The topic drew attention at the Investment Company Institute ETF conference, where a panel of industry legal, operations and trade-group representatives reviewed the regulatory path, technical hurdles and timing choices for issuers. Panel members included Mike Mundt of Stradley Ronon, Mary Phillips of Dimensional Fund Advisors, Jeff Sardinha of State Street and Matt Thornton of the ICI.
Legal and regulatory history has shaped the pathway. A patent on a low-fee multi-class ETF structure expired in 2023. The SEC did not include the structure in a 2019 update to Rule 6c-11, leaving a route for exemptive relief. Under a later regulatory approach, the agency began granting approvals for individual applications at scale.
Mike Mundt outlined the governance conditions tied to many approvals. Boards must review initial reports that quantify the expected benefits of adding ETF share classes. Managers must implement ongoing monitoring linked to numerical thresholds for cash flows, transaction costs and capital gains. Firms must complete annual certifications that the arrangement remains in the best interest of the fund and each share class.

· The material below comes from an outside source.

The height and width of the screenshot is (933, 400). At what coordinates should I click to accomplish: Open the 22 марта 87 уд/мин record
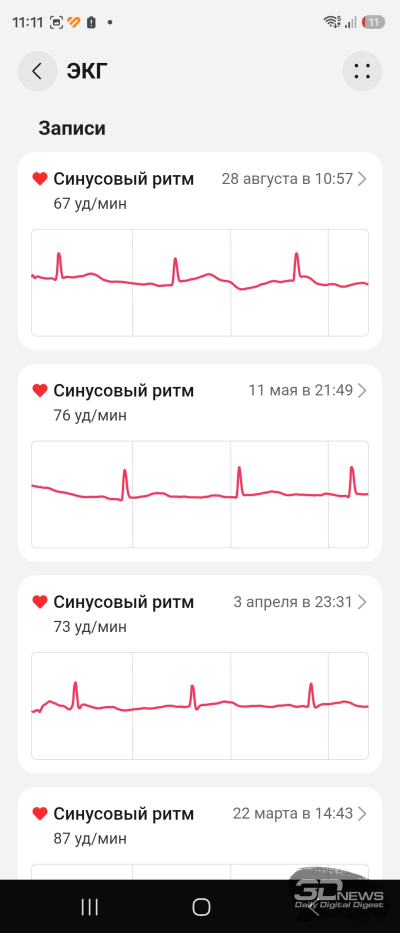200,833

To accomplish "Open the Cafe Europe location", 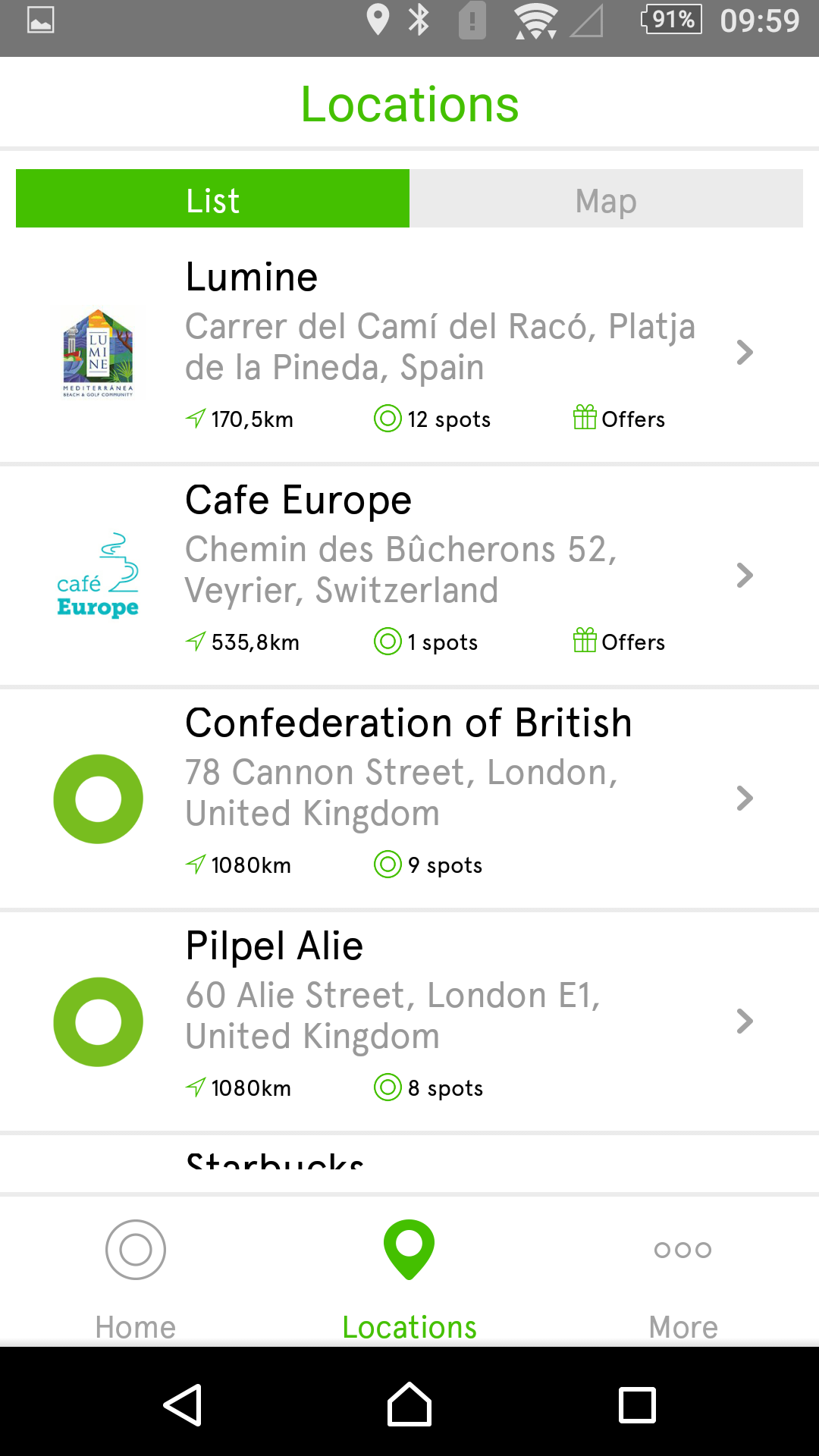I will [410, 575].
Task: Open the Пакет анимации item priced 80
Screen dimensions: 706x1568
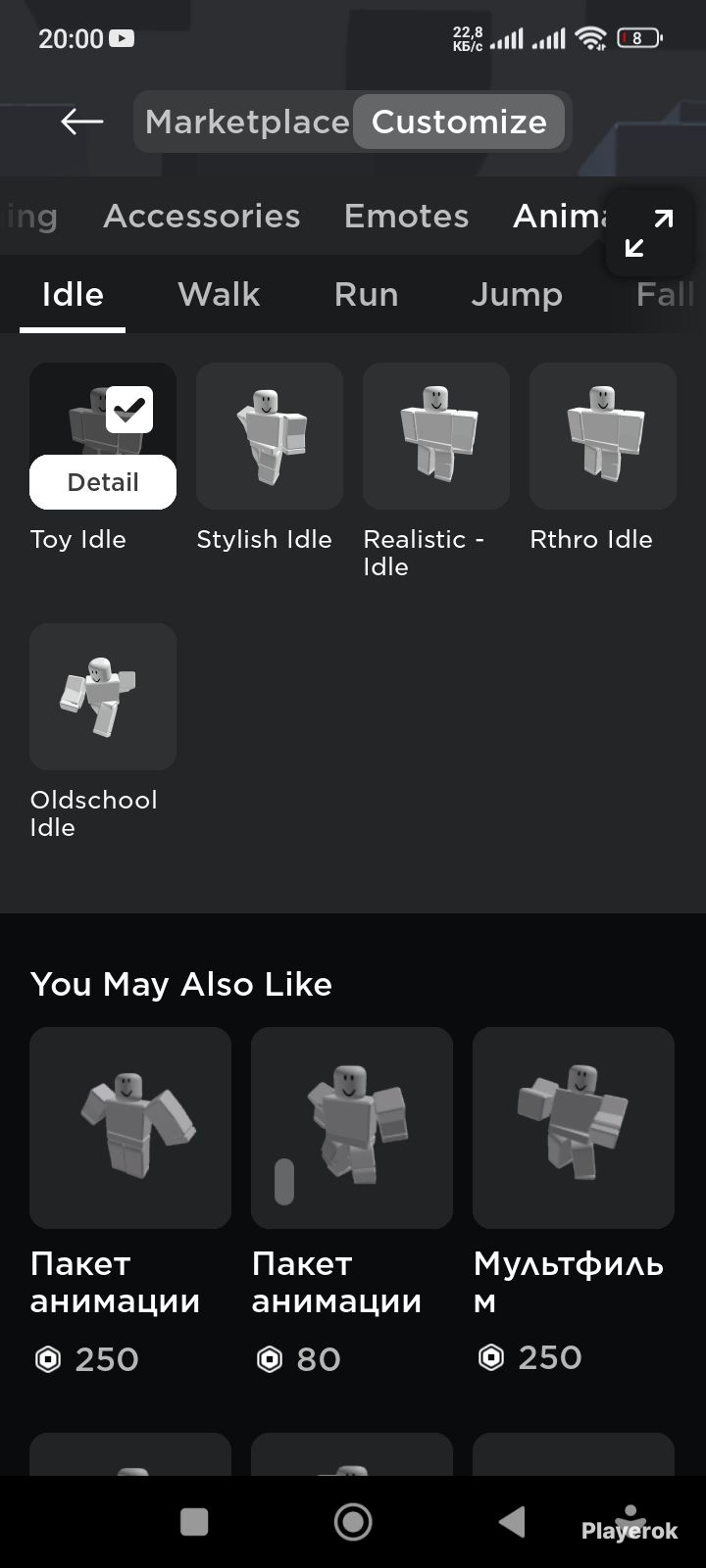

Dimensional’s rollout illustrates the staged approach some firms are taking. Mary Phillips described a strategy of ‘‘walk before running’’: the firm launched standalone ETFs in 2020, converted seven mutual funds to ETFs and later added an ETF share class to its legacy US Micro Cap Portfolio. The Dimensional US Micro Cap ETF (DFMC) manages about $132 million and is attached to a mutual fund first launched in 1981. Phillips cited investor demand for different wrappers, trading efficiency and tax positioning as drivers for the conversion.
Jeff Sardinha provided an operational view. He characterized share classes as an alternative to full mutual fund-to-ETF conversions and recommended that managers evaluate each strategy against transparency, liquidity and shareholder mix. Funds with large defined-contribution or 401(k) holdings are often poor candidates for full conversion, making a share class a practical route to access brokerage channels. Sardinha said many managers are taking a wait-and-see stance to study creation/redemption mechanics and potential systemic risks before moving more assets.
Panelists identified concrete structural benefits for advisors and investors: the ability to choose between a mutual fund or ETF wrapper for identical strategies; ETF share classes keeping an existing fund’s performance record and scale; and the ability to use custom creation and redemption baskets to rebalance portfolios, which can reduce transaction costs and affect tax outcomes for shareholders.
Panelists noted that regulatory clearance has expanded rapidly, but converting approvals into full operational readiness has been slower. Operational work and board governance remain key constraints on broader adoption.